I feel sorry for the stranger sitting across from me. Why are you so sad? What went wrong? Where along the line of life did it all start falling apart? Another stop passes, Johnson Street, still five more stops till mine. I notice that on the rough terrain of his cheek a single shiny line glistens in the moon and street light, it is the path a single lonely tear once travelled. I feel the cabin slowly filling with suffocating, thick pain and sadness; it poisons the air and masks out the normal smells of the night. My stop arrives and I wonder to myself where this sad man is going. It is rare to see anyone getting off this far out of the city; quite often I’m the only one left on the train. The city life here is non-existent, perhaps because of the recent rain or, more likely, because of the muggings and violence plaguing the streets. The doors finally open and we stand up in synchronicity. As the stranger and I turn and reach for our briefcases, he disappears. 
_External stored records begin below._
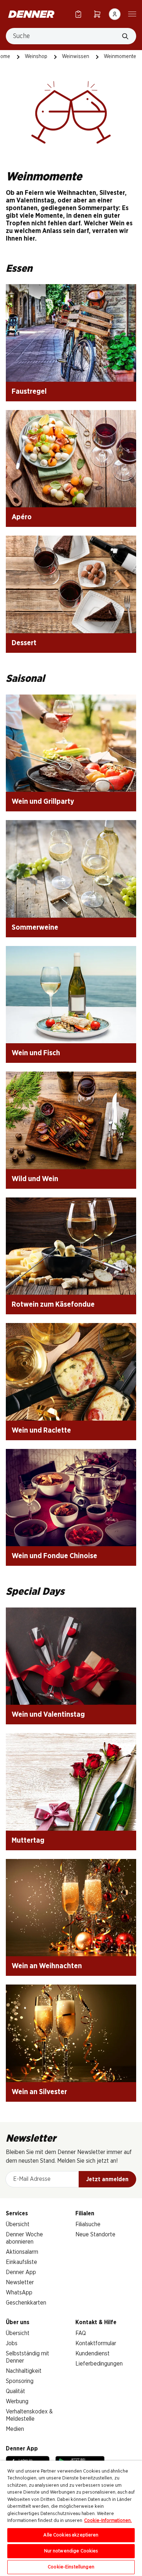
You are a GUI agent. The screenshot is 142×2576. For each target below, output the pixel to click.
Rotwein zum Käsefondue (53, 1304)
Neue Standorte (95, 2234)
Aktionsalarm (22, 2252)
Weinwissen (75, 56)
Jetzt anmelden (107, 2179)
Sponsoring (19, 2381)
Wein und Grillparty (43, 801)
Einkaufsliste (21, 2262)
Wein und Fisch (36, 1053)
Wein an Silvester (39, 2092)
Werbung (17, 2401)
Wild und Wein (35, 1179)
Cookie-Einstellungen (71, 2567)
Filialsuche (87, 2224)
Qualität (15, 2391)
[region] (71, 2518)
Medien (15, 2429)
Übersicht (17, 2224)
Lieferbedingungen (99, 2364)
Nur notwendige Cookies (71, 2551)
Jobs (11, 2343)
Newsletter (20, 2282)
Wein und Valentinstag (48, 1714)
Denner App (21, 2272)
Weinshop (36, 56)
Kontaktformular (95, 2343)
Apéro (22, 517)
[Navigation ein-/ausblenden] (132, 13)
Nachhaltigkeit (24, 2371)
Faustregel (29, 391)
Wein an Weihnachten (47, 1966)
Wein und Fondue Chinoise (54, 1556)
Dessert (24, 643)
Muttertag (28, 1840)
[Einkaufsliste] (78, 14)
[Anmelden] (115, 14)
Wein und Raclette (41, 1430)
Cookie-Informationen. (108, 2520)
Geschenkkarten (26, 2303)
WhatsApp (19, 2293)
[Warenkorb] (97, 14)
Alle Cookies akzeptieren (70, 2535)
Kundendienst (92, 2353)
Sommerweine (35, 927)
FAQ (80, 2333)
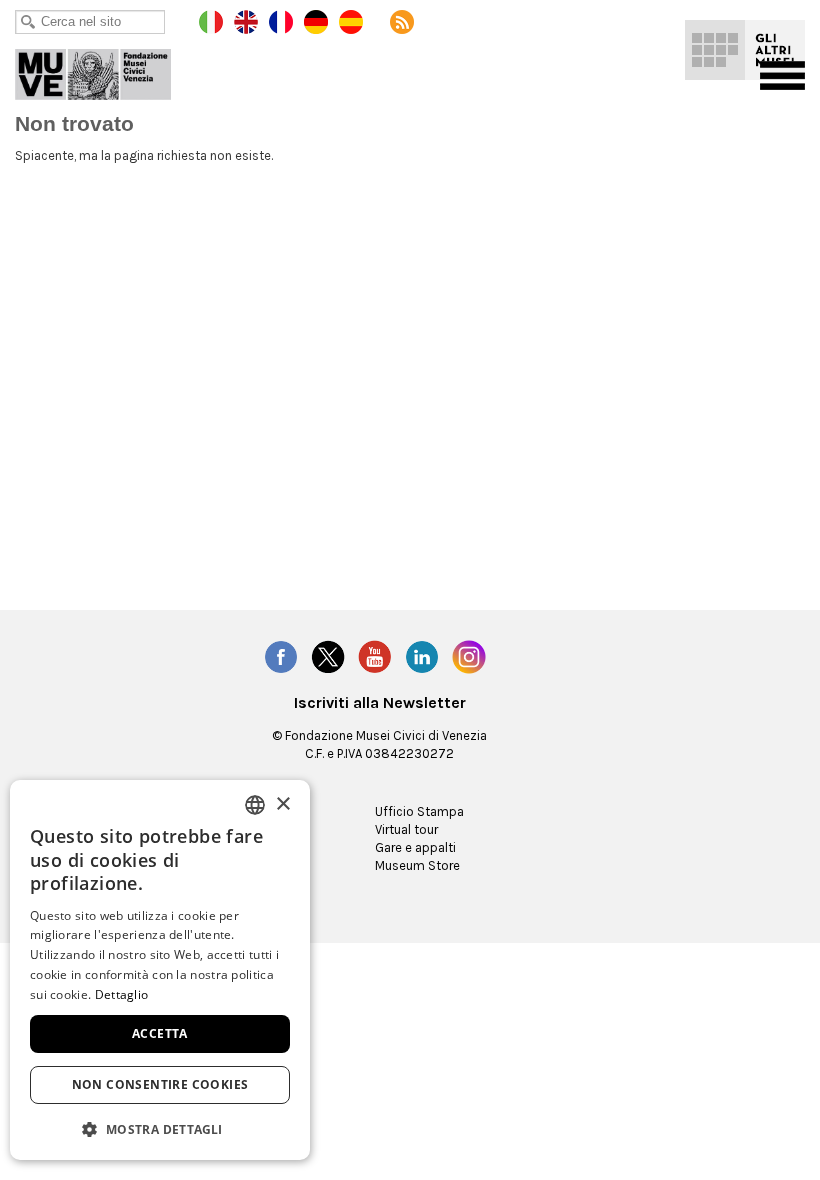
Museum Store (417, 865)
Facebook (281, 657)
I leave the cabin of the train with no resemblance of the other man inside. I look around for the man but find myself standing alone, cold and a little scared. Walking down the middle of the damp street is not unusual for me – I avoid being surprised and mugged this way. I trudge up the stairs to the second floor; turn a corner and face the door that inside holds the most important things in life to me. I open it and look onto the cramped apartment that we all call home. I can hardly say I’m home before I am tackled almost to the ground by two energetic boys. Always the best part of my day. My wife gives me a worried look and walks over to kiss me.

The bed wraps itself around me, granting me a sense of stability and comfort. I let myself relax for the first time today. I still have everything I need in life. I roll over and look out the bedroom window at the lit-up skyline. The rain has stopped and I smile. I notice my reflection in the window; no trace of the man on the train. One final yawn and I’m asleep.